How to do PPD for Y3?

This README first gives an overview of the process for internal consistency tests using the PPD and then dives into details about the PPD module and sampler.

3 steps of the PPD tests

getting a posterior sample from some data d, ie θ~P(θ|d),
using that sample to generate data d' (two cases here),
comparing simulated d' to observed d' (to get, eg, a p-value),

How to do that?

First, determine what kind of test you're running:

Goodness of fit test: in this case d' and d denote uncorrelated realizations of the same measurements.
Consistency test: in this case, d' and d denote disjoint subsets of the full set of measurements and they are correlated, eg d'=shear based on d=2x2.

Then, proceed as follows for the steps above.

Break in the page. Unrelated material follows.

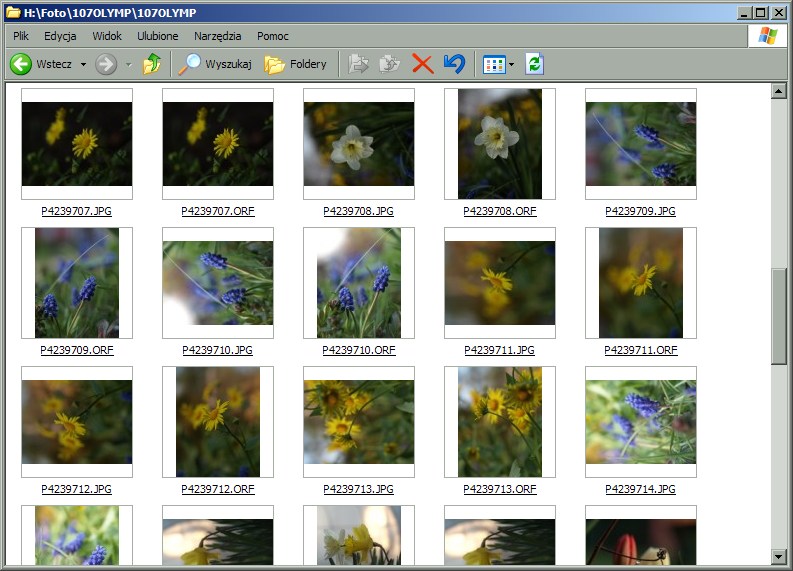Open the Views dropdown arrow
793x571 pixels.
coord(511,65)
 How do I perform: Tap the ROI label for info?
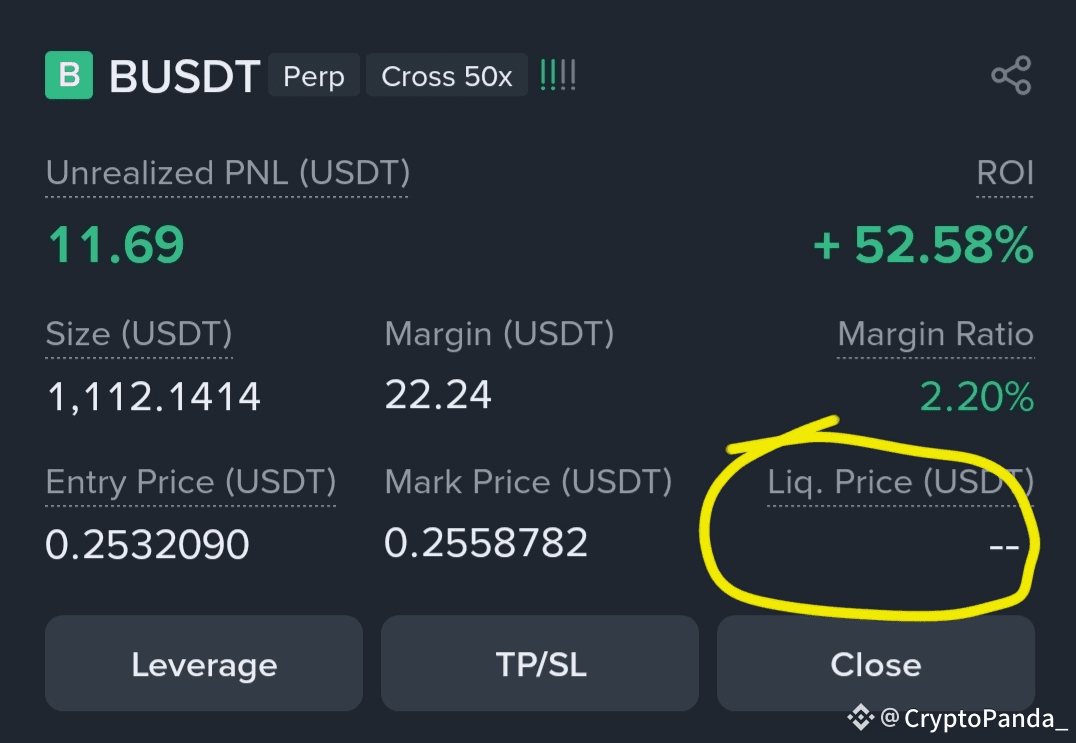1005,173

Get a posterior sample from d alone from cosmosis by applying appropriate cuts for d in the likelihood module.
Generate samples of d'. To do so, we run a modified version the cosmosis list sampler with the normal pipeline and an additional ppd module, which takes posterior samples θ from step 1. See an example in eg https://github.com/des-science/y3-3x2pt-ppd/blob/master/3x2_goodnessoffit/ppd.ini
- For each θ, this computes the theory for d', denoted d'(θ) here, and then draws d' (and saves it to disk). Two cases:
  - For a goodness of fit test, the module simply samples the likelihood for d' (which is the same as d).
  - For a consistency test, the module samples the likelihood for d' conditioned on observed d (that's the big difference).
- For a nested sample, it is much faster than step 1 since it requires a number of pipeline evaluations equal to the number of samples (so of order 10k instead of 10^5 to 10^6).
Analyze/postprocess generated d' samples (aka PPD samples) vs observed d'.
- For this, we proposed comparing chi2's computed between a) observed d' and d'(θ), and b) sampled d' at θ and d'(θ). The raw p-value is simply the fraction of chi2_b > chi2_a, ie the fraction of posterior samples (with their weights) for which the generated data is further from predictions than the observed data.
- Additionally, we "calibrate" this p-value, which tends can be biased low for consistency tests, because of discrepant constraints on parameters between d and d'. The most extreme case of this (which we don't use), is if you were to split data into d and d' such that d' depends on some parameter that is fully unconstrained by d, eg galaxy bias if d'=w(θ) and d=shear. The most up-to-date way to do this is illustrated in https://github.com/des-science/y3-3x2pt-ppd/blob/master/postprocessing/ppd_y1_data.ipynb. The full "analysis/postprocessing" part consists in two function calls.
  - Note this is related to the choice of metric we use to analyze PPD samples, not a shortcoming of how we sampled it. The basic reason is that we're trying to compare distributions in ~500-dimensional space, which requires us to make simplifications.
  - To calibrate the p-value, we generate consistent d and d' by sampling the likelihood at some fiducial cosmology and apply the same PPD test to them, to get a raw p-value for each. The calibrated p-value is then given by the fraction of those simulated data vectors with a raw p-value smaller than the observed ones.
  - Since we can't get posterior samples from each of those, we apply importance sampling to some posterior, for instance the one used above. The thing to watch for is the effective number of samples: if they get too low, p-values for the simulated data vectors are unreliable, so comparing them to the p-value for observed data can be misleading.

PPD sampler

In order to save the PPD output files correctly, we use a new sampler called listppd, which is simply the list sampler with additional functionality. Its options are the same as the list sampler, plus the following ones

Parameters	Values
filename	path/to/the/chain.txt
ppd_output_file	Where to save PPD realizations, usually `%(OUTDIR)s/ppd_realizations_%(RUN)s.txt`
theory_output_file	Where to save PPD theory DVs, usually `%(OUTDIR)s/ppd_theory_%(RUN)s.txt`

To use it:

Copy the folder listppd into the samplers folder of cosmosis.
Append from .listppd import listppd_sampler to samplers/__init__.py so that it is registered.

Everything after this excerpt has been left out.